Sedat Peker’in yüzyılın en kirli, en zalim iktidarına dönüşmüş AKP’nin etrafını kazması, Erdoğan’ın altını boşaltması temiz bir gelecek için umut vadediyor. Ama öte yandan Veli Küçük tarafından özel yetiştirilen Sedat Peker’in derin-kirli devletin başka yüzü olan Ergenekoncular tarafından kullanılıyor olma ihtimali aklıma geliyor. Devletin, gücün hırsızlardan tekrar katillerin, Ergenekoncuların eline geçeceği, din satan mafyadan, kan döken seküler mafyaya geçeceği endişesini yaşıyorum. “Acaba Peker, Erdoğan’ı devirip kendi karanlık devletini tekrar hakim kılmak için Ergenekon’un kullandığı bir manivela mı?” diye düşünmeden edemiyorum.
Aydınların, gazetecilerin kirli ilişkileri deşifre etmek için ciddi çaba gösterdiğini, muhalefetin AKP’nin yolsuzluklarının üzerine gittiğini görüyor ve “Acaba ülkede yolsuzluk ve hukuksuzlukla mücadele için ortak bir bilinç mi oluşuyor?” diye seviniyorum. Ama gerek gazetecilerin gerek siyasetçilerin 17/25 Aralık davalarının malzemelerini sonuna kadar kullanırken, görevini yaptığı için yıllardır hapislerde tutulan, yasal ve yetkili savcıları, polisleri hiç anmamaları, “Bu yargıçlar, polisler neden hapiste?” diye diye sormamaları, dahası Erdoğan ağzıyla “FETÖ” demeye devam etmeleri bütün hevesimi kursağımda bırakıyor.
Herkesin dilinde “Devlet mafyalaşmış, her yeri mafya sarmış!” lafı var. Bu sürpriz değildi. Halk “Çalıyor ama çalışıyor!” dediğinde işin buraya geleceği çok açıktı, sadece zaman meselesiydi. AKP de bu sürede ülkeyi bitirmek ve batırmak için elinden geleni tekmil yaptı.

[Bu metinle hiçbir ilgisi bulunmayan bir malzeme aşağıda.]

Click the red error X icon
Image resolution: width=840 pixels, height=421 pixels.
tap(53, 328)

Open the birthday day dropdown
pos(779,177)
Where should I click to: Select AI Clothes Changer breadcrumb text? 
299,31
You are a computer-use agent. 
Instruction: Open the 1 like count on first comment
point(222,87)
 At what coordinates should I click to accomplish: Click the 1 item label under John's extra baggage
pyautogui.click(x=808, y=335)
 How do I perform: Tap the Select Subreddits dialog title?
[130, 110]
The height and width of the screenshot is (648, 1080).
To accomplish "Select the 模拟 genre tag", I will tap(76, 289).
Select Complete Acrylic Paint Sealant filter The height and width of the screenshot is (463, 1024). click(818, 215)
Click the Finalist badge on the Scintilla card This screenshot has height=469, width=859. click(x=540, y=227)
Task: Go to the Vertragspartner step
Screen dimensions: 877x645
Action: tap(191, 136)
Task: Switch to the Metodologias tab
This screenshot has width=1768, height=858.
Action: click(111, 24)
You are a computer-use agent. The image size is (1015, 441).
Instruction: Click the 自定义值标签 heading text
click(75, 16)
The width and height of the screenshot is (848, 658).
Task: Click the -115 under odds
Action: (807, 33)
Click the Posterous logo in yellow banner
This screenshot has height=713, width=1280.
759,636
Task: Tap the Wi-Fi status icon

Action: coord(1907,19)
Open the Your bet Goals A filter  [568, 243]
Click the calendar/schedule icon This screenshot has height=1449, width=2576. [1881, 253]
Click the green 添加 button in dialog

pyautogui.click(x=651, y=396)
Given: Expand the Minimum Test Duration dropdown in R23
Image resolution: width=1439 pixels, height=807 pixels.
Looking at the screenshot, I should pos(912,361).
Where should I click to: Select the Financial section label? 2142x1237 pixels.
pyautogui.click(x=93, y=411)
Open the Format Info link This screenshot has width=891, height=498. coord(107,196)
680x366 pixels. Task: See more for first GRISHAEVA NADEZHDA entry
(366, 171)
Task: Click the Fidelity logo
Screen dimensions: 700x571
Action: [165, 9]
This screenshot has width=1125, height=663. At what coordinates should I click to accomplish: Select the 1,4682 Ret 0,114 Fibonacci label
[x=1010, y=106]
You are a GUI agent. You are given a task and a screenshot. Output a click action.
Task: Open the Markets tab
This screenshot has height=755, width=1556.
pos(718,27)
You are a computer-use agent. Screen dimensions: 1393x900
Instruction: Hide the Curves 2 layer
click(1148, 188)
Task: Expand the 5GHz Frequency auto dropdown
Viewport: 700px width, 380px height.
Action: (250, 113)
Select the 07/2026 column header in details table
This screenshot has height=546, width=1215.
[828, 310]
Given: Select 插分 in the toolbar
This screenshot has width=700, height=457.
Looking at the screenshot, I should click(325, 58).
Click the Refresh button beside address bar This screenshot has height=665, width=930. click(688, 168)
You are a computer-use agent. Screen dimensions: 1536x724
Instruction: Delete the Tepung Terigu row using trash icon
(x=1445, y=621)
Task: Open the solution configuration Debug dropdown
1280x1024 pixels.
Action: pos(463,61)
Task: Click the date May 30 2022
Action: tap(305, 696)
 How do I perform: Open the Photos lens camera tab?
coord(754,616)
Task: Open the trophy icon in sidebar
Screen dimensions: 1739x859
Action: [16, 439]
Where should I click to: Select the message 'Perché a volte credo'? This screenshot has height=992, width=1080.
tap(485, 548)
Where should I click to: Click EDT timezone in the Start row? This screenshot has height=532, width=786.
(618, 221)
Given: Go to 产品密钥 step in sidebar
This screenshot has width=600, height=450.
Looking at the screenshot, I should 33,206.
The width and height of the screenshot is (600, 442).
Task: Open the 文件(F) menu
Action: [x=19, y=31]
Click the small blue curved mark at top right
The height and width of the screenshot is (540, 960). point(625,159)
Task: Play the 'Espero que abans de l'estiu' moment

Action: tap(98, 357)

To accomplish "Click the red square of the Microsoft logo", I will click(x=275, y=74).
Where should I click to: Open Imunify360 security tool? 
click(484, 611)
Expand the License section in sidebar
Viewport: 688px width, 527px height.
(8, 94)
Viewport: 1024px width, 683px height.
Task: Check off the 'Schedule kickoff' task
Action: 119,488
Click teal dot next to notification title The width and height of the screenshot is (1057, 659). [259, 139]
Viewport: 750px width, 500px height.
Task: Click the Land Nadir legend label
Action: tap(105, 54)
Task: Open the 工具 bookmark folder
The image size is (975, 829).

Peker, hakkında yakalama kararı çıkarıldıktan sonra yaptığı paylaşımlarda mücadele edeceğini ilan etti. İfşaatlarına devam etmesini, hatta derinleştirmesini ümit ediyorum. Ama Erdoğan’ın siyasi muhalifleri için tehditler savurup “Bunlar daha iyi günler!” demesi kaosa, huzursuzluğa dayalı yeni oyunlar oynanacağı ve kirlenmişliğin unutturulacağı konusunda beni kaygılandırıyor. 7 Haziran seçimlerinden sonra bunu yaptı ve başardı. Siyaseten hala Erdoğan’ın ciddi bir alternatifi yok. Zira alternatifleri satın almak veya elimine etmek onun temel politikası. Türk toplumu olağanüstü dönemlerde iktidarı eleştirmeyi terk eder ve olana rıza gösterir. Bunu çok iyi bilen Erdoğan, anlaşılan kaosa dayalı yeni oyun planlarına hazırlanıyor. Bu ülke AKP’den çok zarar gördü, toplum Erdoğan iktidarı tarafından defalarca iğfal edildi, aldatıldı. Ama bir “kaos” olur ve “ülkenin güvenliği, devletin geleceği!” denirse toplumun yine her şeyi unutup gücün, iktidarın yanında yer alacağından kaygılıyım.
Bir organize suç örgütü liderinin açıklamalarından gerçeğe ulaşmayı, adaletin tecellisini bekleyen ülke olduk. Umarım yaşananlardan bağımsız yargı, açık toplum, şeffaf devlet dersi çıkarılır. Ama çeteleşmenin “delikanlılık” sayılıp patlama yapması da ihtimal dışı değil.
Türkiye’nin en büyük problemi yolsuzlukla mücadele, kirli ilişkileri yargılama, derin devleti temizleme değil. Bunu yapmaya engel olan mahallecilik! Adaleti, hukuku her kesimin sadece kendisi için istemesi. İdeolojik körlük ve başkalarına beslenen onulmaz husumet ülkenin en büyük açmazı!